● Exercise description
Output the lines from the one holding "You are a GUI" to the end of the entries that follow, exactly and only those, minus any pictures.

● Recorded information
"""

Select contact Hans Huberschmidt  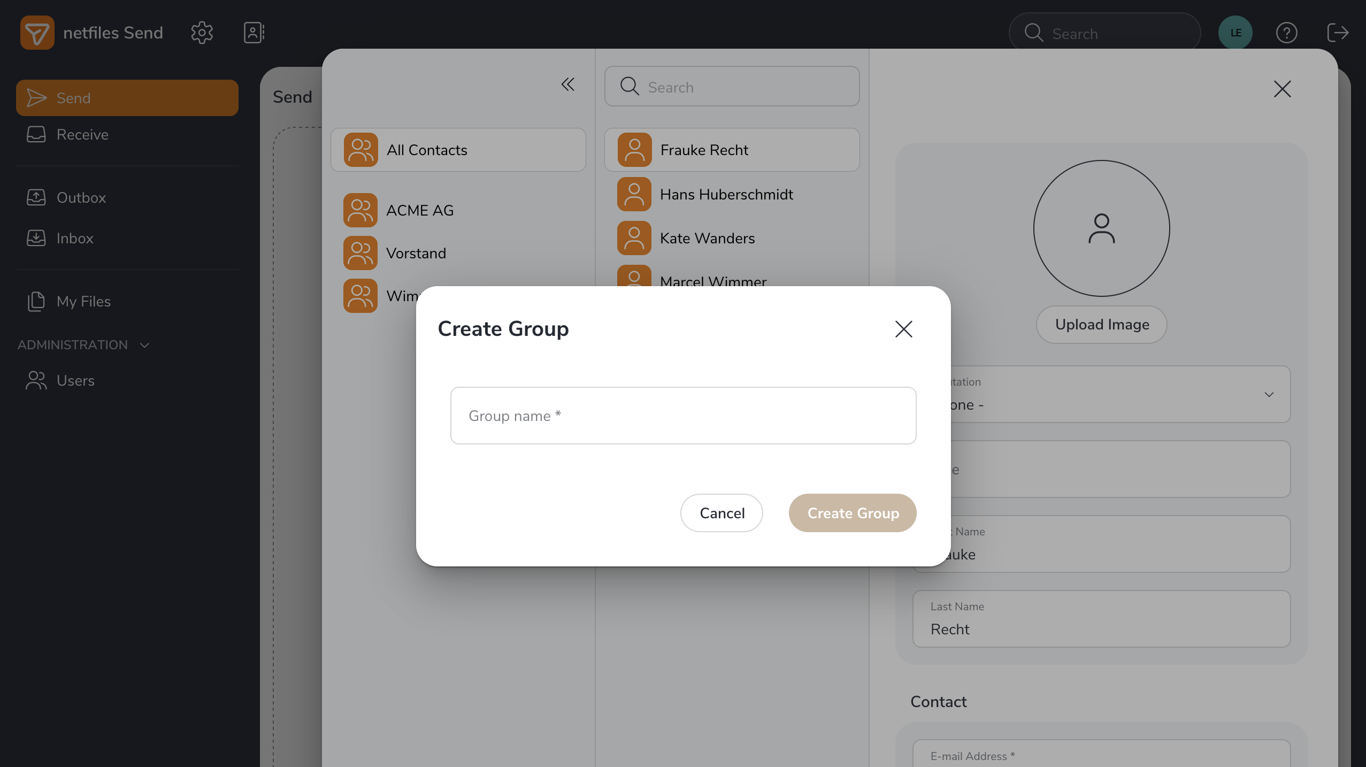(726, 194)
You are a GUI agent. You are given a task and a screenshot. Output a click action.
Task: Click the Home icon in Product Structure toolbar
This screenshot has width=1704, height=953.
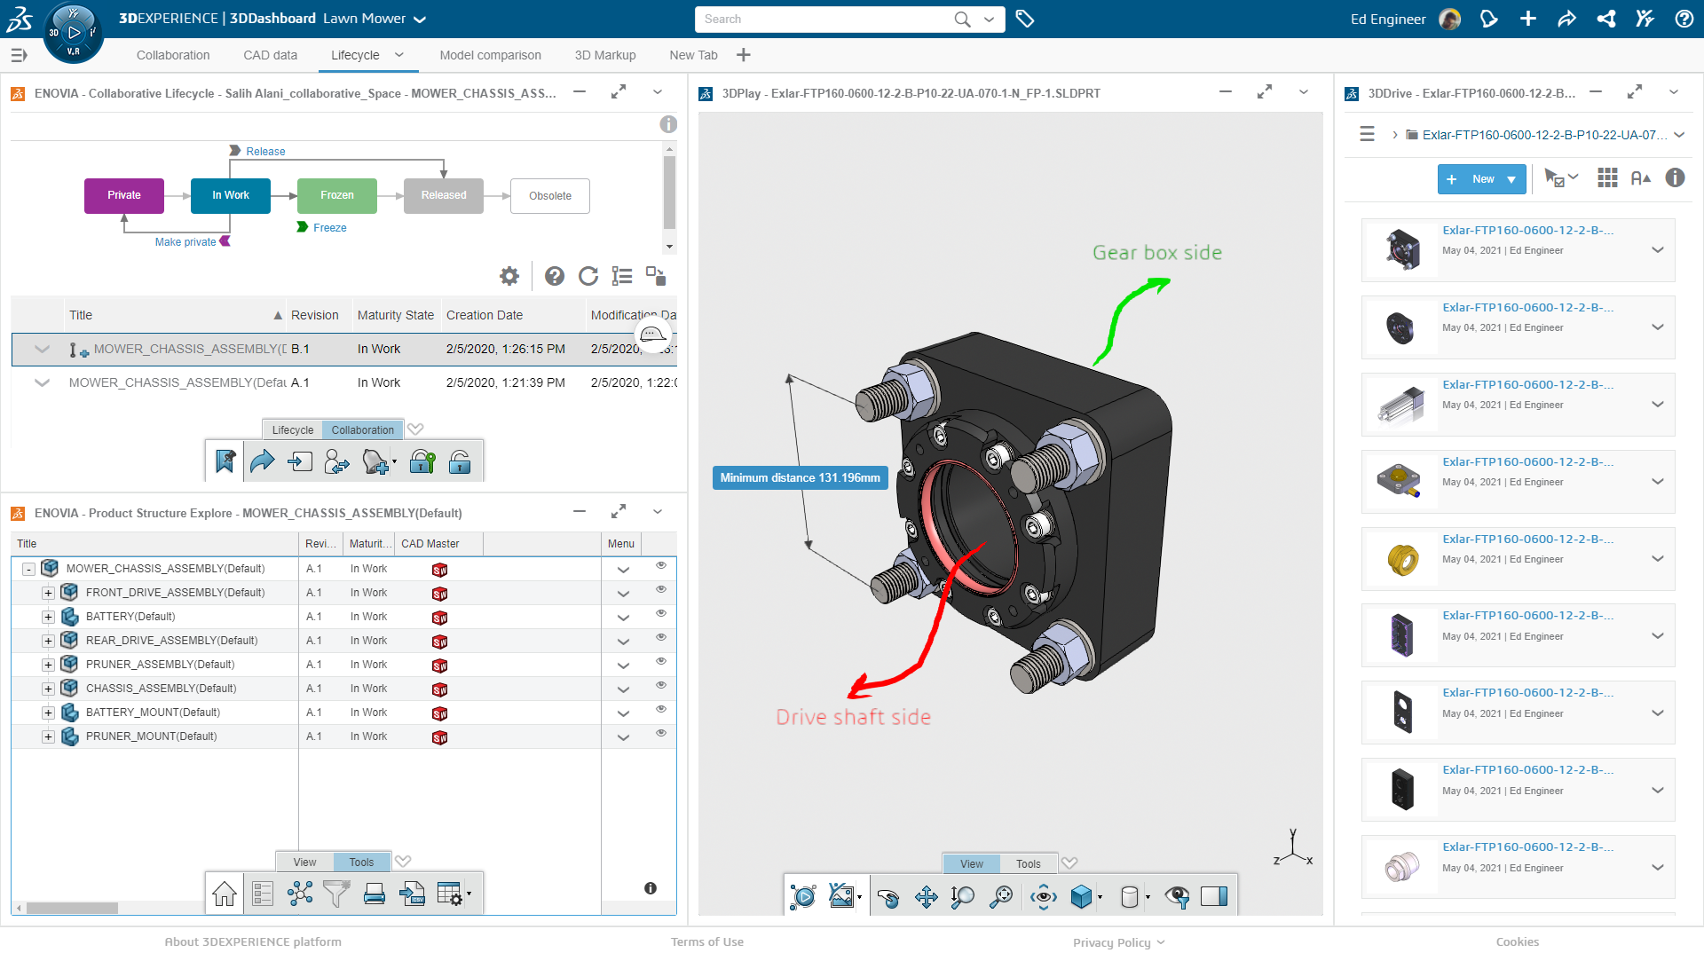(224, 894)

"""

● Answer space
You are a GUI agent. You are given a task and a screenshot. Output a click action.
Task: Click the Home icon in Product Structure toolbar
This screenshot has width=1704, height=953.
(224, 894)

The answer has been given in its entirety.